What is Account Reconciliation?

Chargebee
Financial Buzz
Published in
4 min readOct 19, 2022

This post was originally written on the Chargebee blog.

What is Account Reconciliation?

Account reconciliation is an essential part of accounting, and it’s something that everyone in the financial team has to deal with — from the controller to the accountants.

Reconciliation is simple: it’s the process that compares internal financial statements against external statements from a bank or other financial institution, making sure everything is in alignment — and fixing any errors.

It’s a subject we’ve been covering lately — because Chargebee can help solve the reconciliation problem many organizations face. You might be experiencing it, dealing with human error, and checking financial statements (your balance sheet against the bank statement) multiple times. More on that later.

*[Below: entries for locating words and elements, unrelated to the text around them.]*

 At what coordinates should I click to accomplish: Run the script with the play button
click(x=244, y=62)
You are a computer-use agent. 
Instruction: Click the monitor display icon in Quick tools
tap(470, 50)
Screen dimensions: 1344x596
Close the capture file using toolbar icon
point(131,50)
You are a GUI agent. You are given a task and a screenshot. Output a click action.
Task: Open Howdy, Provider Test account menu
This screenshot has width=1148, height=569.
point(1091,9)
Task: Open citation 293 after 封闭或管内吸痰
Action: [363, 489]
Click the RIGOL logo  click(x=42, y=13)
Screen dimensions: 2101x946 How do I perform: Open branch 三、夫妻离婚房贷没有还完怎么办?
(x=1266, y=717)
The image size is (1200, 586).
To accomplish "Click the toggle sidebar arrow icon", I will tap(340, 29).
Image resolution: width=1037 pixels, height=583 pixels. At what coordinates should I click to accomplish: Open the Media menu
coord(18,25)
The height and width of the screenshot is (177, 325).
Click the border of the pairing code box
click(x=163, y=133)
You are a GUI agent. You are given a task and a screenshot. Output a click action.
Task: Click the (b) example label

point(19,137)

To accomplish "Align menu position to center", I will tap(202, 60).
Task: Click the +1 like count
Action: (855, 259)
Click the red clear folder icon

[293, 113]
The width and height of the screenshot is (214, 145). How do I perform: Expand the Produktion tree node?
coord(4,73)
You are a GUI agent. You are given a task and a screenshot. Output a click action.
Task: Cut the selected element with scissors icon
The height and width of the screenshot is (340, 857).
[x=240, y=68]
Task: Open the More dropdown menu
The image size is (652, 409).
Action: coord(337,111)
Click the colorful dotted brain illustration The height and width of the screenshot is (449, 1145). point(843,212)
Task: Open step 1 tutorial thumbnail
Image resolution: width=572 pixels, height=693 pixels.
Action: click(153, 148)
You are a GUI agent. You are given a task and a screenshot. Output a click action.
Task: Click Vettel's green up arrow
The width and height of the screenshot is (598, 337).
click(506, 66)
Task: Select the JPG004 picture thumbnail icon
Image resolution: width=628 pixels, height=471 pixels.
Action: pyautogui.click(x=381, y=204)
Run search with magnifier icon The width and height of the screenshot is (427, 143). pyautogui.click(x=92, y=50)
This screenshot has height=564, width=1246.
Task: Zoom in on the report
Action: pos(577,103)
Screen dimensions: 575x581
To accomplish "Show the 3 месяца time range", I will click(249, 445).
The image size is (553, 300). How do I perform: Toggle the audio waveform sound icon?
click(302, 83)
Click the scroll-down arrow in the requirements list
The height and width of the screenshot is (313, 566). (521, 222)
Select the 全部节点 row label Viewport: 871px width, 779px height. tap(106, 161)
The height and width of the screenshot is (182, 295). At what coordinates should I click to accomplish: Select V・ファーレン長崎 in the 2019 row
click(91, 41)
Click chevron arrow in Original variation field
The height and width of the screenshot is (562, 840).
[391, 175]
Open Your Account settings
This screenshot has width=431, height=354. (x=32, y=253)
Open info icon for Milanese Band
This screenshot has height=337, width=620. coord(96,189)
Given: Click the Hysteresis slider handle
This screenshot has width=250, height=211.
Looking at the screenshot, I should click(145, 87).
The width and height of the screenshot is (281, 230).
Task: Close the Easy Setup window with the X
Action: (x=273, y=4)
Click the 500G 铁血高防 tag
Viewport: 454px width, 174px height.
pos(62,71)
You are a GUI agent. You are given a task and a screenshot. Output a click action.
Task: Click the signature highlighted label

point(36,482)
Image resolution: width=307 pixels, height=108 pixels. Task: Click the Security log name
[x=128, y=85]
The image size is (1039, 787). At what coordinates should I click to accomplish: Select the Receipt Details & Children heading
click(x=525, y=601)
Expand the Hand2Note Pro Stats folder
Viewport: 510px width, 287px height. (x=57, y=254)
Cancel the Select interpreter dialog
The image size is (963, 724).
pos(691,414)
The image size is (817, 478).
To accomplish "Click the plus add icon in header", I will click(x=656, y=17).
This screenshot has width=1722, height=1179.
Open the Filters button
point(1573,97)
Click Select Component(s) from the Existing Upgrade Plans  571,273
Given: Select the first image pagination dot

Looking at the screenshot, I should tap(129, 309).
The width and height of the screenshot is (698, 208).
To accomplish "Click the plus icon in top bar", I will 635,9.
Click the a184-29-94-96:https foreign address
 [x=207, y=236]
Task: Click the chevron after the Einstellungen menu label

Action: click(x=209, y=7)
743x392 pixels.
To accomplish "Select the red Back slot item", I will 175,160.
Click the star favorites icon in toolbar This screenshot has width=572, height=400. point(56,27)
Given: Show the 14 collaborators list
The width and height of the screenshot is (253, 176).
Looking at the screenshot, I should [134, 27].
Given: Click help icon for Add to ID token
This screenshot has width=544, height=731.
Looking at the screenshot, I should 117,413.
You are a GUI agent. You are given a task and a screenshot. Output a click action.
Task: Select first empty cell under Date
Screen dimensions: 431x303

Let’s jump in and take a look at all of the details you’ll need to consider when thinking about account reconciliation, including how to manage your time and your team during a potentially arduous process. If you’re interested in cutting back on time and team effort, check out this blog post on automating reconciliation.

What Does Your Month-End Look Like?

The month-end is the craziest time of the month for accountants (unless it’s quarter-end or year-end). You’re working hard to get all of your balance sheets in order, and there is a lot of pressure to get those books turned around as quickly as possible and make sure it’s error-free. However, fast can be a relative term, and depending on your organization and how much more you need to do manually (or without automation), it may take you longer.

But what does month-end look like for your organization? If you find that you’re still slogging through manual processes, you may fall into this category: having a slower-than-average close (11 or more business days).

Related Resource: Learn about Account Reconciliation Tools

Closing Your Books Faster Than Ever Before? Thank Automation

There is some good news, though. In 2019, Ventana Research, leading benchmark research, and advisory services firm, noted that more organizations are closing their quarter faster than ever before. Take a look at the graph below, showing how fast organizations have started to close the quarter between 2014 and 2019.

In addition to the graph showing quarterly close, Ventana Research also notes that in 2019, 61% of respondents said their company completes its monthly closing within six business days. Compared to the 53% in 2015 — an 8% jump. Even more impressive is how 46% finish their monthly within four business days compared to the previous rate of 29% in 2015.

The jump in efficiency is rooted in automation, as 88% of companies closed within six business days use automation in almost every aspect of their closing.

But even without automation at the forefront of the month-end closing, you will need to have some controls in place to ensure that your accounting processes, including reconciliation, move smoothly. Let’s take a look at those internal controls next.

What Are Your Internal Controls?

For the finance team, setting up internal controls is paramount — because these controls can highlight issues from clerical errors to process hiccups and even help catch fraud. It is likely one of the first things your company or department needs to set up as the business is being created. These internal controls are procedures that your company implements to ensure integrity and prevent fraud.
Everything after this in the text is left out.